What you have to do: Look in the material below for the line holding "Given: Click EQ curve node 3". Set it down exactly, with each later line up to and including the line holding "The width and".

The records:
* * * * * * * * *
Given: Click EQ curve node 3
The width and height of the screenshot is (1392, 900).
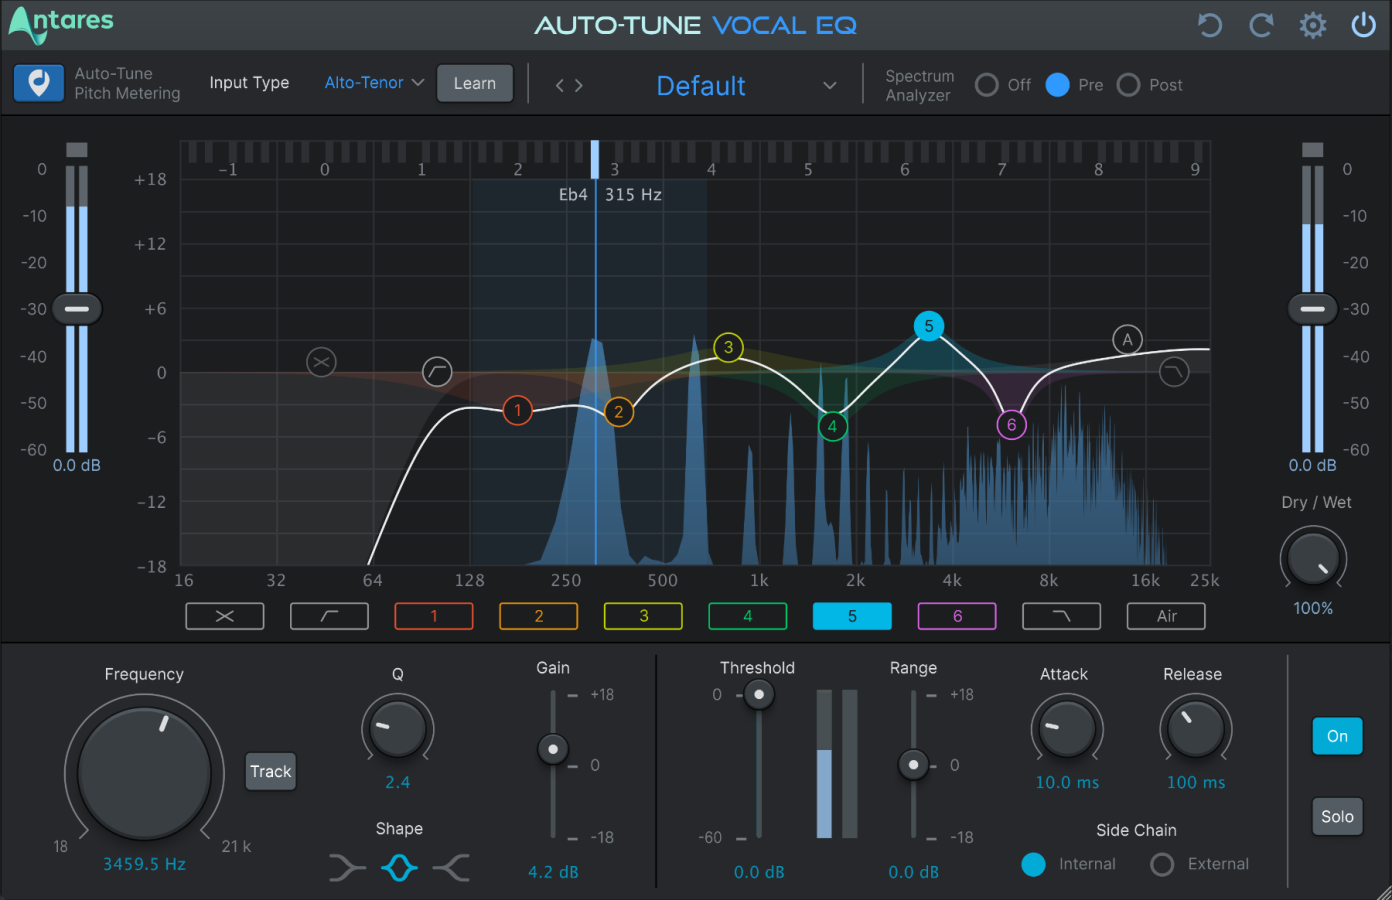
* * * * * * * * *
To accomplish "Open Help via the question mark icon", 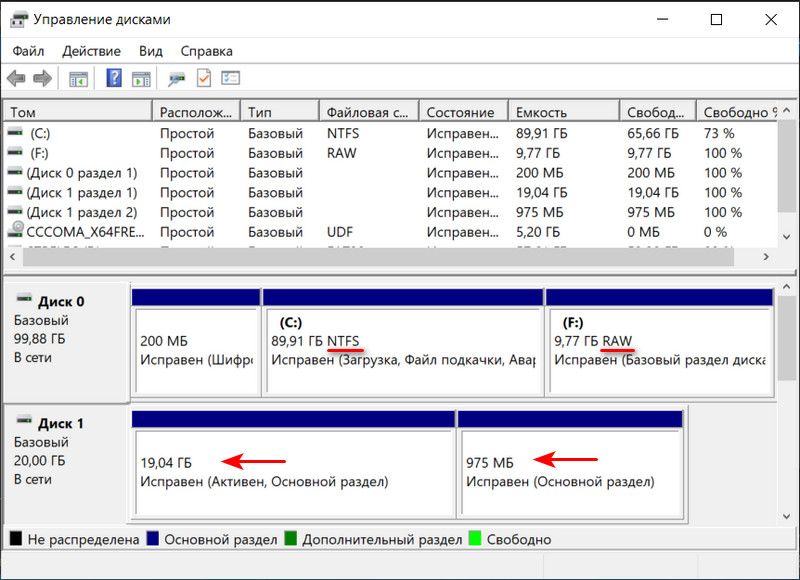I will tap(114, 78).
* * * * * * * * *
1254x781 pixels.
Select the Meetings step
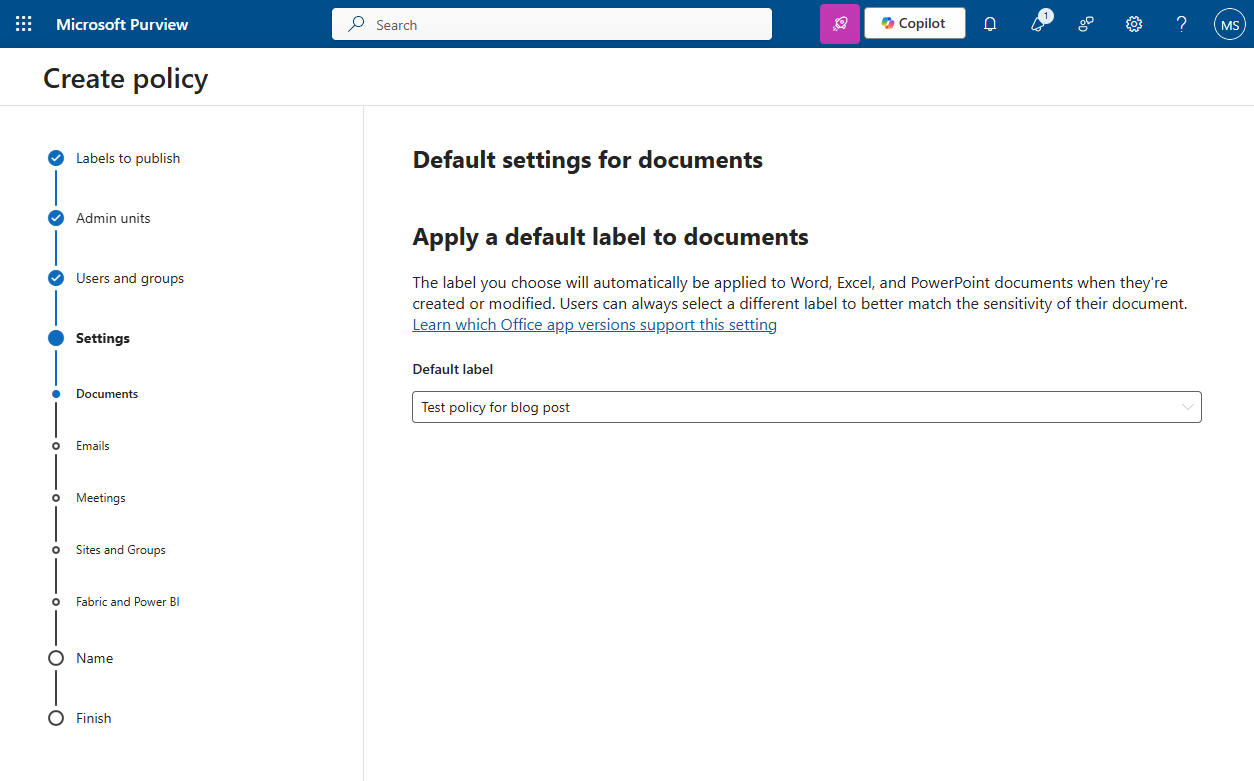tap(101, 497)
* * * * * * * * *
Output:
Given: Click EQ curve node 3
The width and height of the screenshot is (1392, 900).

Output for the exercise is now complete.